For graduates with a bachelor’s degree in economics the average salary was $39,298. But the range was signficant, from $42,895 at the University of Virginia to $29,532 at Radford University. Similar differences were reported for business majors, depending on the specific areas of study and on the schools.
Choice of major makes a difference.
Comparing associate’s degree programs at Northern Virginia Community College, the data averages showed that dental hygienists earned over $59,000 their first year after graduation and radiographers earned about $46,000, but childcare workers only made about $32,000. Meanwhile, EMT Paramedic graduates earned almost $60,000. While other factors besides yearly salary, such as hours worked and previous experience/age of graduate, must be taken into account when making comparisons, this basic salary data is a good starting point.
The individual student makes a difference,
Students, with varying interests, strengths, and levels of persistence self-select themselves to particular schools and majors.
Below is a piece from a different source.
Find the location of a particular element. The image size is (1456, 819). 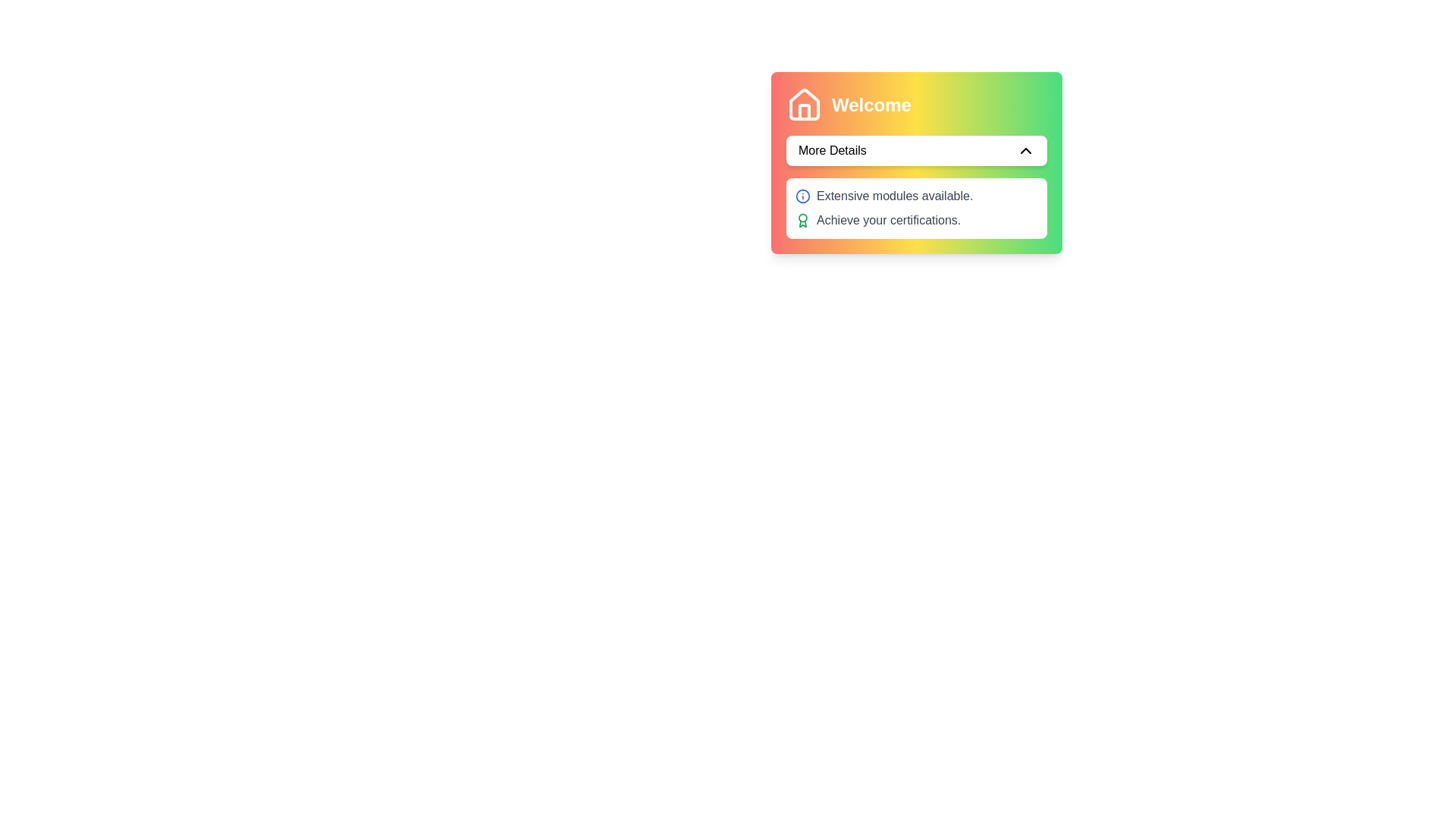

the informational text block located within the 'Welcome' card, positioned below the text input field and containing insights about modules and certifications is located at coordinates (916, 208).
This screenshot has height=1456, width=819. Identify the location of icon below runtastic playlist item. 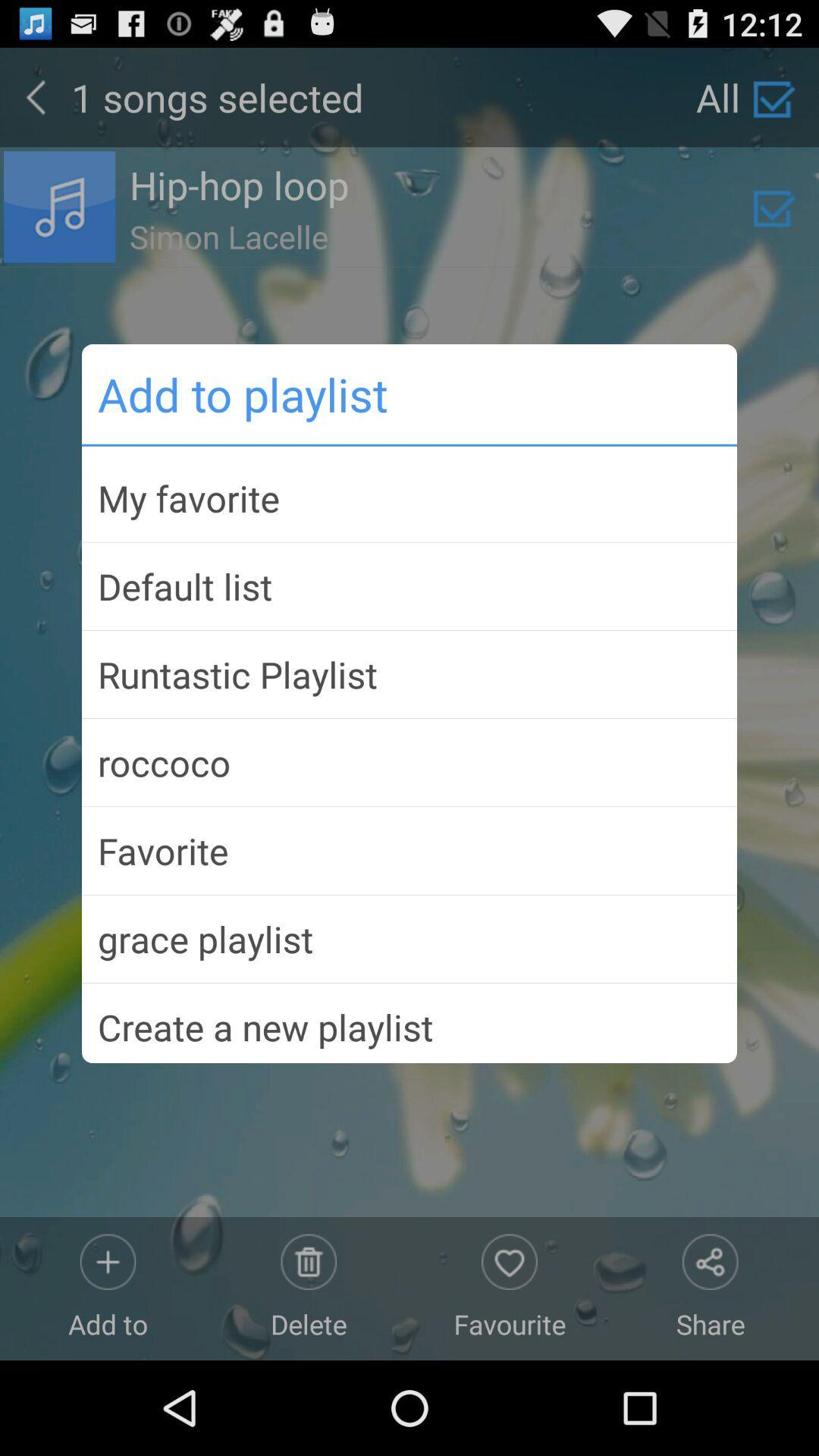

For example, a student who lacks the skills to pursue a rigorous quantitative-based major at a top-ranked college has already established the groundwork for the path to particular areas of employment and salary. Within any given field of study, a person who works hard and is strongly motivated by financial success will usually do better than a slacker.
Some shortcomings of the web tool
- Only first-year salary data is available, which fails to capture long-term earnings potential. (How will the salaries of the dental hygienist and the engineer compare in 10 or 20 years?)
- Only graduates employed in that state are included.
- Data for federal employees and members of the military is excluded.
Even with these shortcomings, checking this website could be a valuable wake-up call for students unaware of the consequences of taking on large student debt.
Related: College ROI results by PayScale for Bloomberg Businessweek (Cost of College)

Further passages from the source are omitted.